How computer skills can translate to the medical office

By Jennifer Nelson

ComputerMedicalSkills
As medical offices continue to shift toward all-electronic systems for billing, insurance claims and health records, personnel with computer skills will be highly desirable.
Today’s medical offices handle administrative and management duties while the doctors and health professionals care for patients. What kind of computer skills do you need in a medical office? Health care personnel set appointments, receive patients, manage health records and take care of billing and insurance — all electronically. Specialties also include medical coding and medical transcription.

 

Computer skills needed

Employees who can type quickly and accurately and who know or can easily learn state-of-the-art software and computerized medical billing, coding and scheduling will have the upper hand in being hired for a position in the medical office place.

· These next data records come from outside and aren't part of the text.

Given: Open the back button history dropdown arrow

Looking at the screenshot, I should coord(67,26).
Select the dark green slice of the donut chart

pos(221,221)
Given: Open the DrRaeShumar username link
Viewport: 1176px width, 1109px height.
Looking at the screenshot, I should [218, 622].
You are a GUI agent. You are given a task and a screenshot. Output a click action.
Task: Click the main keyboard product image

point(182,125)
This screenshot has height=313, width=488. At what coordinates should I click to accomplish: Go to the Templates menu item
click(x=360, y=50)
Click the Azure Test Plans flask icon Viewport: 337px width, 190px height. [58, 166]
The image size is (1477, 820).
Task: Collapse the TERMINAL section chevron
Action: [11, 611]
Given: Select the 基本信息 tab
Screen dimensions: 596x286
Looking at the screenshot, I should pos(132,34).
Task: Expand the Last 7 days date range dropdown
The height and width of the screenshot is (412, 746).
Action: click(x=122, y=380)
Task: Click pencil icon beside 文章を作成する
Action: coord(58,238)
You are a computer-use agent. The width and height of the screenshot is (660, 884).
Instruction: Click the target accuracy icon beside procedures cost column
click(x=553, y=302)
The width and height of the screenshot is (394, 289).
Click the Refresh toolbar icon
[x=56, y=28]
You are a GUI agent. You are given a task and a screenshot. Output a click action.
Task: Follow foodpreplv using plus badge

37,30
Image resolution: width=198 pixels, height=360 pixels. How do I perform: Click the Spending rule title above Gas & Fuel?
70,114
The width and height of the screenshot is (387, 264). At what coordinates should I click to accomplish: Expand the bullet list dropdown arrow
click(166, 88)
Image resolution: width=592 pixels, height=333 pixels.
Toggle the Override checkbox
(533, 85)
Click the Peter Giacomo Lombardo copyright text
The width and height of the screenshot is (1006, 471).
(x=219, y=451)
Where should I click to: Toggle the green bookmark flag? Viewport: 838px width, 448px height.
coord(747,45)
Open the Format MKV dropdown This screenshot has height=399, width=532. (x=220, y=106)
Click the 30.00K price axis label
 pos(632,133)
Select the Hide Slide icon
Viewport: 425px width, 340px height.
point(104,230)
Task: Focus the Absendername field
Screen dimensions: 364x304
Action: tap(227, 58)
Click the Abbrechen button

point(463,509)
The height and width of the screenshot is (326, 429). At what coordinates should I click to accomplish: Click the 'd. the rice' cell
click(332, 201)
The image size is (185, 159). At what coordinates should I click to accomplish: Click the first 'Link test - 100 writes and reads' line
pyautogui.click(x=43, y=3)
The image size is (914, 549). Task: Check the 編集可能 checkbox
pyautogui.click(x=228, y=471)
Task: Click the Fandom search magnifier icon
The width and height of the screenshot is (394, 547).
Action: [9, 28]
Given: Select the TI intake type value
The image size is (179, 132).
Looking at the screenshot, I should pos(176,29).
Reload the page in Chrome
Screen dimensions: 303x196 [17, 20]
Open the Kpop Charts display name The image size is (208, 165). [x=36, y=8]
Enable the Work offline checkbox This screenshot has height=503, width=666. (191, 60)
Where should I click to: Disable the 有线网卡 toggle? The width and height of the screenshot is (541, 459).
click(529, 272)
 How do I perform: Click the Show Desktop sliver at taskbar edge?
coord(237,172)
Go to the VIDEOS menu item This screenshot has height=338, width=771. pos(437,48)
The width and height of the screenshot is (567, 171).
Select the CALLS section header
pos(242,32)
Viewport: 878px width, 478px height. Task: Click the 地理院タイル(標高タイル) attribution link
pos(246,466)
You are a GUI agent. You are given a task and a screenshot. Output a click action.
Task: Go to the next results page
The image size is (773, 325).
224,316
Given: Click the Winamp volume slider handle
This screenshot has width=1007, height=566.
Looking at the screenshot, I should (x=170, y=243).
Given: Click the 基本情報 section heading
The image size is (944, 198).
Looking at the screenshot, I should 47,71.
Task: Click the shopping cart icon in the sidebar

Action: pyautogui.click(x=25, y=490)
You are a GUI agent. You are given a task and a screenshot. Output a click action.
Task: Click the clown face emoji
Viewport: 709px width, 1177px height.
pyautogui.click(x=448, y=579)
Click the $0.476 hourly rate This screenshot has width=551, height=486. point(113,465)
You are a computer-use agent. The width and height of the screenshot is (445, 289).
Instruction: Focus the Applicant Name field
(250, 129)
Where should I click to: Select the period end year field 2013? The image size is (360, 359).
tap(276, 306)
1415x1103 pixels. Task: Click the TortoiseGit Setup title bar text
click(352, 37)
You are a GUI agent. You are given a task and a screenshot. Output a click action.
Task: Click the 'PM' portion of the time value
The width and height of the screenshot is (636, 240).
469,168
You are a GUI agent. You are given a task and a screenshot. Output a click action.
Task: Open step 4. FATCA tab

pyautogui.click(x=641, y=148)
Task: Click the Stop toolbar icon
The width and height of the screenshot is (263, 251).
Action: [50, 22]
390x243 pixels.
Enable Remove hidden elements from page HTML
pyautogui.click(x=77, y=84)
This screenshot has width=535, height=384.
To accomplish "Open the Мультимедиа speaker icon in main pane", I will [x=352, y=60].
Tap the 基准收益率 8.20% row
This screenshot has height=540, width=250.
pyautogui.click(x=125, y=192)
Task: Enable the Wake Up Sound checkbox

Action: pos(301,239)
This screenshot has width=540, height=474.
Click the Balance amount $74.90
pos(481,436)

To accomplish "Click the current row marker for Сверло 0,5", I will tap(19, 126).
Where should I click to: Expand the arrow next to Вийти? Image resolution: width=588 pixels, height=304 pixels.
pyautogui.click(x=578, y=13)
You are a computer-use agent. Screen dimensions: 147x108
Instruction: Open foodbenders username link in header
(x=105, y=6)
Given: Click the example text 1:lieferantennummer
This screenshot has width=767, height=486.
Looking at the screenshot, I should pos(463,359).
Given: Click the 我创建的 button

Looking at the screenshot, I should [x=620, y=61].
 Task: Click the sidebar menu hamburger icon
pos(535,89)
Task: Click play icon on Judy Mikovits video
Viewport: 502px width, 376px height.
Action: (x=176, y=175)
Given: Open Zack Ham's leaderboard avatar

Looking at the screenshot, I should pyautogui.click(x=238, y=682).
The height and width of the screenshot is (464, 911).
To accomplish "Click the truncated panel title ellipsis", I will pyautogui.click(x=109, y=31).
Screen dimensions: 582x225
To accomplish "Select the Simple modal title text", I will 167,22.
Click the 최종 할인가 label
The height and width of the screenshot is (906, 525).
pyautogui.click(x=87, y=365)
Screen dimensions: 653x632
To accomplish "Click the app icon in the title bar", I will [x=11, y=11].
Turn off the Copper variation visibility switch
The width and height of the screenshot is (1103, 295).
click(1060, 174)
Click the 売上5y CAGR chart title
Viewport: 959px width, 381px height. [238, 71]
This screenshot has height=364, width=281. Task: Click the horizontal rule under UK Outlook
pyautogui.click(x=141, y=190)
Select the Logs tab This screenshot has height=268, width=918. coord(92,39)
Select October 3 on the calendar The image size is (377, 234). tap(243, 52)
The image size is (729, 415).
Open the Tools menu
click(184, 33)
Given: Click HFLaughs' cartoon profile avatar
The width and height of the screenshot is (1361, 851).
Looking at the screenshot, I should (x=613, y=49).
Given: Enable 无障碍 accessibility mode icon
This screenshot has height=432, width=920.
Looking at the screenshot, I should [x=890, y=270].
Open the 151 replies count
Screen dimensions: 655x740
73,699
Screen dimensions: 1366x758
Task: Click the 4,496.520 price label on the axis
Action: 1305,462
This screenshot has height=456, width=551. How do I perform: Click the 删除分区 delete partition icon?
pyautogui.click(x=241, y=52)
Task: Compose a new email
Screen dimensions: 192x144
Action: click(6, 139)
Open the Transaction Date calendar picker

Skills such as handling written communications, writing reports, managing databases, scheduling appointments and processing billing translate straight to the medical office. Health care staff also need to be familiar with the use of basic word processing and spreadsheet software, such as WordPerfect, Microsoft Word and Microsoft Excel.

With the numerous changes in the health care industry due to federal incentives for the conversion to electronic health care information systems through 2016, medical insurance personnel with excellent computer skills will be vital to the operation of hospitals, clinics and private physicians’ practices.

Did you know that the median salary for medical service managers — those who run or manage a clinic, a hospital department or a physician’s office — was $88,580 in 2012? According to the U.S. Bureau of Labor Statics, medical-service-manager jobs are projected to grow 23 percent from 2012 to 2022, due to requirements of the Affordable Care Act, increased numbers of people with health insurance, and growing demand for medical services from the aging baby-boomer.

Likewise, positions for medical record personnel and health information technicians are expected to grow at the same rate. Those positions earned a median salary of $36,490 in metropolitan Philadelphia in 2013.

 

Doctors, nurses, billers and coders

Wherever medical services are performed, health care support staff — such as medical coders and billers — are also employed, including nursing care facilities, short-term rehabilitative hospitals, outpatient surgery centers, physical therapy clinics and nonprofit health care clinics.

The Centers for Medicare and Medicaid Services’ report on National Health Expenditure Projections for 2010-2020 report projected that, by 2020, national health spending is expected to reach $4.6 trillion.

As the healthcare industry continues to evolve and expand, trained, professional health care support staff and managers will be needed to meet the challenges of keeping the health care industry running smoothly.

 


Jennifer Nelson is a Florida-based writer who has written for WebMD, MSNBC, CNN and others.